■ **EXERCISE INSTRUCTIONS**
Reproduce the text of every row below word for word, leaving out the pictures.

== == ==

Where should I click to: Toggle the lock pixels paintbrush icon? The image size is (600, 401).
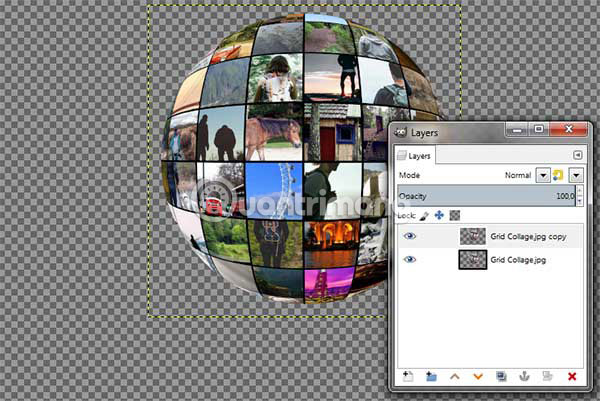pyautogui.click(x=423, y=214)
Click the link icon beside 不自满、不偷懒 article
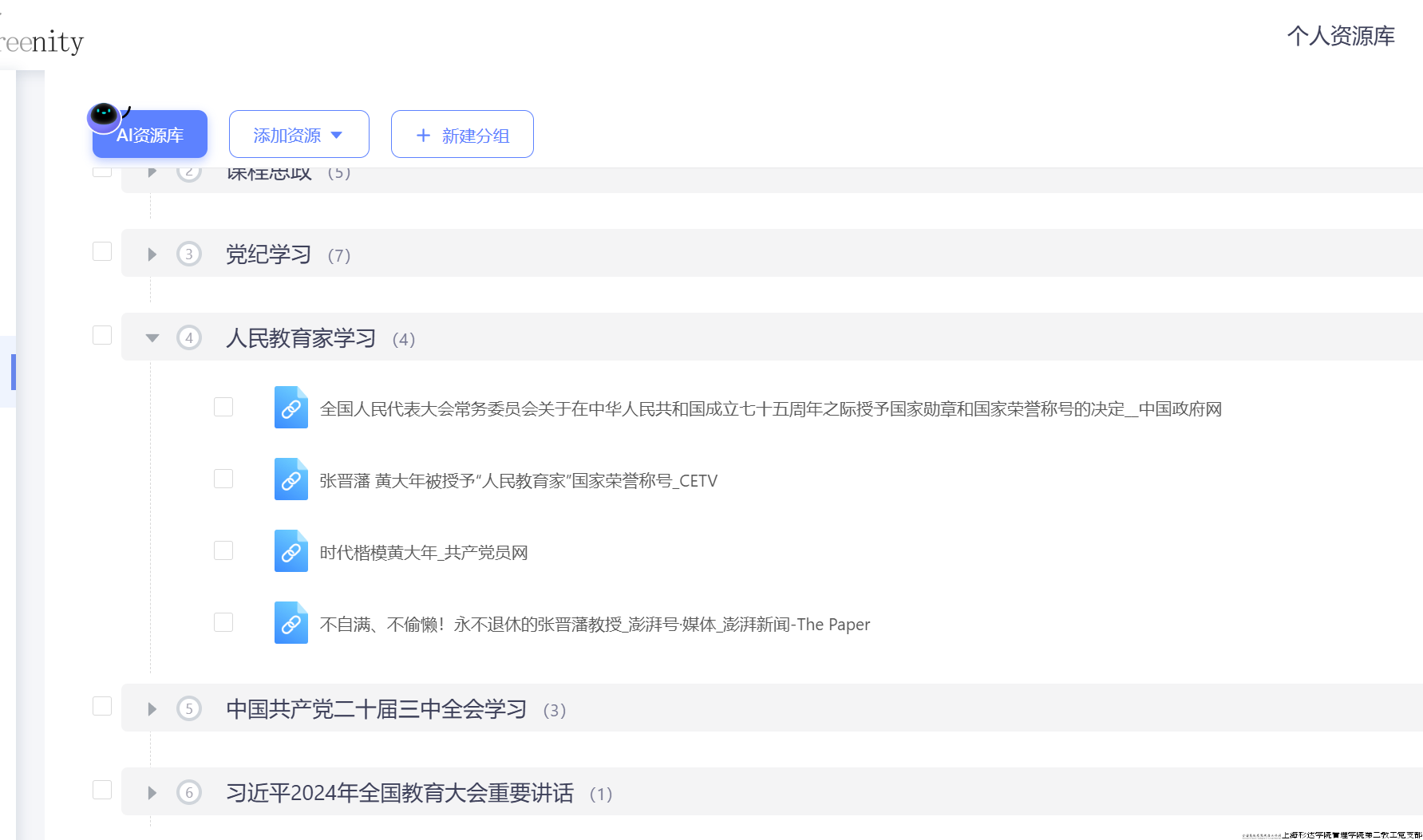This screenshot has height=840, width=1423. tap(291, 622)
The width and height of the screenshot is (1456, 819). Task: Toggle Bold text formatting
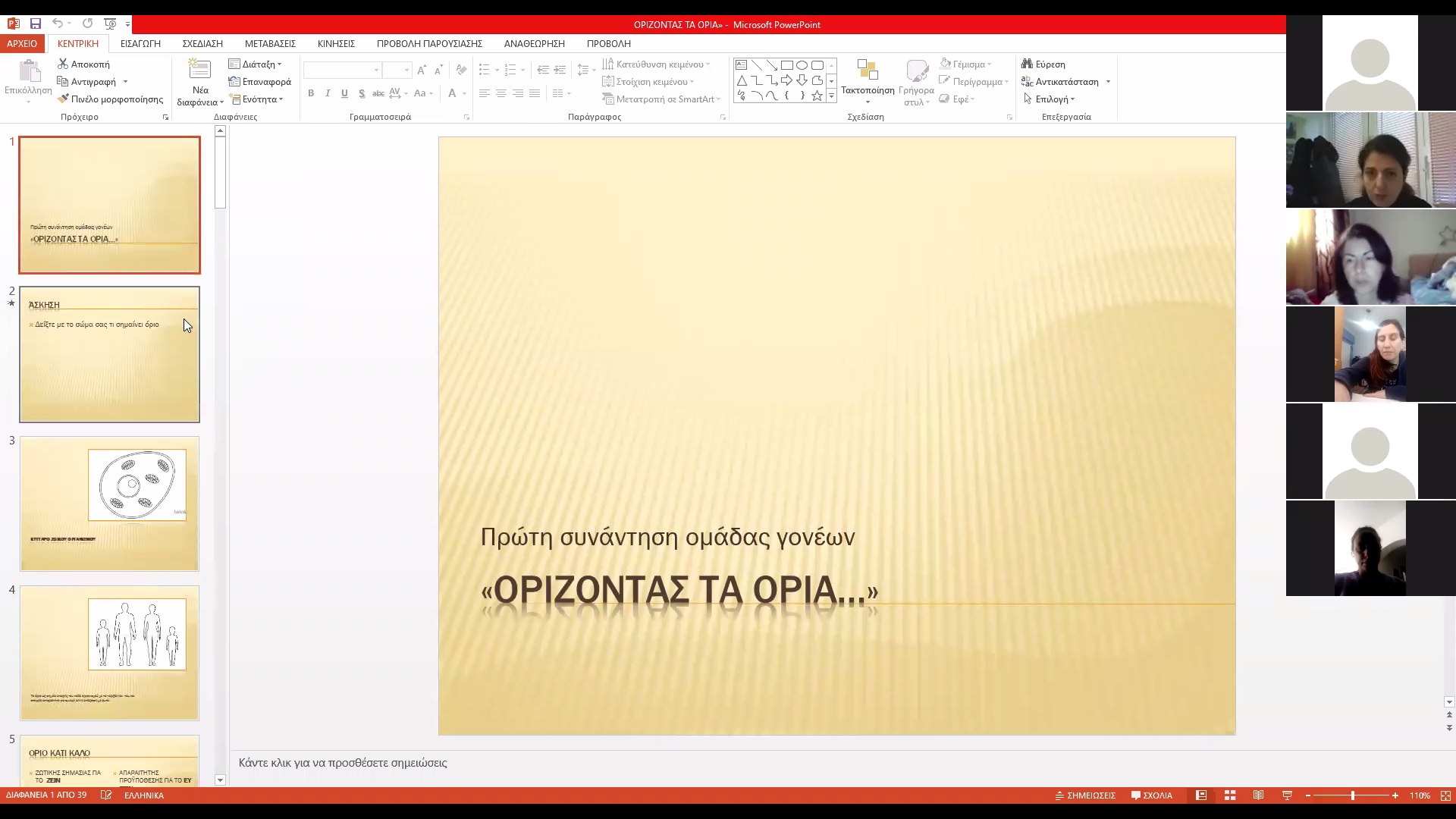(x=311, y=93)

== == ==

■ **ANSWER TO THIS EXERCISE**
Where should I click to: Toggle the lock pixels paintbrush icon? The image size is (600, 401).
pyautogui.click(x=423, y=214)
Click the link icon beside 不自满、不偷懒 article
This screenshot has height=840, width=1423. tap(291, 622)
The width and height of the screenshot is (1456, 819). Task: Toggle Bold text formatting
(x=311, y=93)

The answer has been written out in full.